Querying the system tables
When we write
SELECT * FROM table, the database engine has to go into the system tables to read the column metadata in order to materialize the results. This has a small but measurable performance impact when reading the system tables. If lots of queries use
SELECT *, this can cause noticeable locking on the system tables.
SELECT * returns the columns in the order they were created. This might result in a surprise if a particular order is assumed from output in the past, but the columns have been created in a different order during application upgrades and modifications, which can be reasonably common. Imagine a scenario where one or more columns is appended to the end to avoid rebuilding the whole table, however in a clean install of the application those columns might be in a different order. A
SELECT * query will therefore return the columns in a different order depending on how that table was created and / or modified.
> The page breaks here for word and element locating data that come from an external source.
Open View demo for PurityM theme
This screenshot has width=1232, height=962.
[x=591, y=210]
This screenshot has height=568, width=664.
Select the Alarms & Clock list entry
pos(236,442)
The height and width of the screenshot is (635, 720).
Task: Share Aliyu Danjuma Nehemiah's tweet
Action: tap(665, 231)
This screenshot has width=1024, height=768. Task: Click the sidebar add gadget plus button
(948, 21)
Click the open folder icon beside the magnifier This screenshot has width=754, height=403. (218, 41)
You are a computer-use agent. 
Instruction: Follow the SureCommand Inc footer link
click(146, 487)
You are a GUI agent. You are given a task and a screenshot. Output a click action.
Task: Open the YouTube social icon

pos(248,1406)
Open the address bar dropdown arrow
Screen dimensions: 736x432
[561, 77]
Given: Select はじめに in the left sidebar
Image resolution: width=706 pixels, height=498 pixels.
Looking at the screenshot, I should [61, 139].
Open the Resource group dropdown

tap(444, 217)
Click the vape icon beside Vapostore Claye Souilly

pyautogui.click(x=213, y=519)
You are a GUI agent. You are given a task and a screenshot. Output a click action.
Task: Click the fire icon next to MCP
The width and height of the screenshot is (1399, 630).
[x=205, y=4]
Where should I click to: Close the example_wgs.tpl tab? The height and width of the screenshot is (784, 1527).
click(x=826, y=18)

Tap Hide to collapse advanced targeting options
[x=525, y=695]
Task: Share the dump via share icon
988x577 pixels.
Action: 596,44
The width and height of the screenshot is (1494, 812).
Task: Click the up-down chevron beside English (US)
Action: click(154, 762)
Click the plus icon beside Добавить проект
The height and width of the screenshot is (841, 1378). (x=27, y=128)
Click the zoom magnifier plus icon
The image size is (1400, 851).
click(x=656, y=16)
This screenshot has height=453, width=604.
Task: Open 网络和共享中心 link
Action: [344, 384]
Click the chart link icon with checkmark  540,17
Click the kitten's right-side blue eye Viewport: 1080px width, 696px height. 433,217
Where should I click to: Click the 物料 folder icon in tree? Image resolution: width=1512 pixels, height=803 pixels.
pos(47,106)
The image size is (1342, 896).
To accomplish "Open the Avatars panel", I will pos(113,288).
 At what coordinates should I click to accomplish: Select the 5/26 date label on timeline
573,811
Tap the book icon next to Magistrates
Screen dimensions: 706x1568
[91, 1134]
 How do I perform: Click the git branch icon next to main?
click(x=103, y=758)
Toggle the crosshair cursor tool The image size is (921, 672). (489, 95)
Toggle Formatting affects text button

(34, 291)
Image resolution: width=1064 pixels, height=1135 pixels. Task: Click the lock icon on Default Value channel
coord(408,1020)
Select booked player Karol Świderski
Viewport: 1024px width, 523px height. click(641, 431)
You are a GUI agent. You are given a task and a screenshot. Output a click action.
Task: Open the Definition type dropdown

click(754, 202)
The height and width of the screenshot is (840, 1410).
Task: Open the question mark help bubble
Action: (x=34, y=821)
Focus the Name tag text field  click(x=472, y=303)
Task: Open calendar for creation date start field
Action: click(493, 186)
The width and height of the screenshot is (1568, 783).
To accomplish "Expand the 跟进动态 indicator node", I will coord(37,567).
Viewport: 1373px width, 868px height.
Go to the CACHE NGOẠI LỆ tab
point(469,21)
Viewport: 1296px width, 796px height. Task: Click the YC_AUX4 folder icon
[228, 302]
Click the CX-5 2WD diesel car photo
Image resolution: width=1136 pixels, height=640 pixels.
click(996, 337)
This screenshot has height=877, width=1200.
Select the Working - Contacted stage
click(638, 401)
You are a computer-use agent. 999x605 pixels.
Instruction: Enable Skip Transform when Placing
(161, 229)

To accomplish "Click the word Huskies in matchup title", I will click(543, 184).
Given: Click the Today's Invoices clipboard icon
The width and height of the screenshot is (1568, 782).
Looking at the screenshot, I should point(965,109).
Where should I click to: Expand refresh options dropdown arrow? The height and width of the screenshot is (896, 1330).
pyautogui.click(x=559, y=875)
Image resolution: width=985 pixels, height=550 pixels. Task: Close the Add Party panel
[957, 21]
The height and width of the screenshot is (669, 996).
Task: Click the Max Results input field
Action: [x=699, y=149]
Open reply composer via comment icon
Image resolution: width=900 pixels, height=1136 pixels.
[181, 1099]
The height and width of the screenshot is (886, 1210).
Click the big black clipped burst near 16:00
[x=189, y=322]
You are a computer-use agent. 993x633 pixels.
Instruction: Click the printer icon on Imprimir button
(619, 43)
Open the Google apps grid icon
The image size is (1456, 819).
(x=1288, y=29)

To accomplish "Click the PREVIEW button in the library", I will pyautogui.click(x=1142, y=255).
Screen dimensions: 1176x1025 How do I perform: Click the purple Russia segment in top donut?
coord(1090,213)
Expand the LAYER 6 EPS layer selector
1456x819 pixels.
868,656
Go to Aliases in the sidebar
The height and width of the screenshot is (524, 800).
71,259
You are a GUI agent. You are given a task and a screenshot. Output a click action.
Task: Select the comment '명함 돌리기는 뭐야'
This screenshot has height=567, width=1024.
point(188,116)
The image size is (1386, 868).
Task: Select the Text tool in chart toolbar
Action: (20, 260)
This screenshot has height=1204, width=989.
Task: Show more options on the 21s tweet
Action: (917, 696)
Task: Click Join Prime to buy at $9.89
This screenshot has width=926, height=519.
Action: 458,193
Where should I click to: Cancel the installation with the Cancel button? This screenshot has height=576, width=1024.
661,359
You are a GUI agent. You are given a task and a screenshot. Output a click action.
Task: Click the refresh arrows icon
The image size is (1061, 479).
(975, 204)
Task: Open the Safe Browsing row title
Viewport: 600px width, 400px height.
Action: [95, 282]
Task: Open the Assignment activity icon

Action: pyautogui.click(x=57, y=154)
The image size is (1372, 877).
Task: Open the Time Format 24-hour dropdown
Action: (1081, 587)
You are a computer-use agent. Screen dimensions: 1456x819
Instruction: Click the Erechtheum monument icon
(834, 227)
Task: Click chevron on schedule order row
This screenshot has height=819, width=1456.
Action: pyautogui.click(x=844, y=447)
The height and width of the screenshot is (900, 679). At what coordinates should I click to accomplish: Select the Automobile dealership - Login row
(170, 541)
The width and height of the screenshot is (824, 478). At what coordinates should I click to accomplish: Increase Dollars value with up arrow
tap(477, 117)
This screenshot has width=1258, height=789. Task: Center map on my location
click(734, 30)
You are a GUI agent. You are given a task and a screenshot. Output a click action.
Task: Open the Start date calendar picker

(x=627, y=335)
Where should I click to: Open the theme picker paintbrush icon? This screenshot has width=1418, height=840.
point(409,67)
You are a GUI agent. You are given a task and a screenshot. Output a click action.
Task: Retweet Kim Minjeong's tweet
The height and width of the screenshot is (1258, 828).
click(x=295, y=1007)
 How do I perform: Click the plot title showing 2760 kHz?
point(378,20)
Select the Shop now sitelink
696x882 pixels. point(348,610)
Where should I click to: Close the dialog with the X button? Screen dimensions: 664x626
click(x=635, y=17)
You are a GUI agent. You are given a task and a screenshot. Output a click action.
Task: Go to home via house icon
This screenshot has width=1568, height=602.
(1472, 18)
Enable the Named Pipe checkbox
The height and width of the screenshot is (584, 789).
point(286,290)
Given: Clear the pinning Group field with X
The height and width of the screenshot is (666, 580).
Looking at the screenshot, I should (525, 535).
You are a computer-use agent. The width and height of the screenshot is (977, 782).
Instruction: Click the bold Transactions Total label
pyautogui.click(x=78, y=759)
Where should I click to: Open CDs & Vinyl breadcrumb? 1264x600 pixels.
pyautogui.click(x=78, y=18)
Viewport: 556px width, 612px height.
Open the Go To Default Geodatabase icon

Do we really need all the columns, all the time? By limiting the columns returned, we can make better use of indexes that consume less space in memory when our queries execute. This is by far the best reason to limit the columns in a
SELECT statement. Less memory means fewer storage reads, fewer CPU cycles, and faster queries. Since most databases are accessed over a network, this is another major performance bottleneck we can avoid.
When should we?
As with all best practices, there are exceptions to the rule which is why you’ll often hear a consultant say “it depends.”
If our application is a database design tool for example (like phpMyAdmin for MySQL and MariaDB), we should probably bring back all the columns all the time, and make use of row limits and caching to ensure that the application brings back only what it needs.
Another (common) exception is in a development and testing environment, or if we need to troubleshoot a problem in production. There are times when it does make sense to use
SELECT *. These decisions should be based on the best available information available to us, and only in the appropriate circumstances.
Share your favourite
SELECT * story with me in the comments below.
Never thoughts about performance issues ! This will speed up some features I’m working on
I’m commenting a month late, but when devs use ‘SELECT *’ it eliminates any possibility of creating a covering index.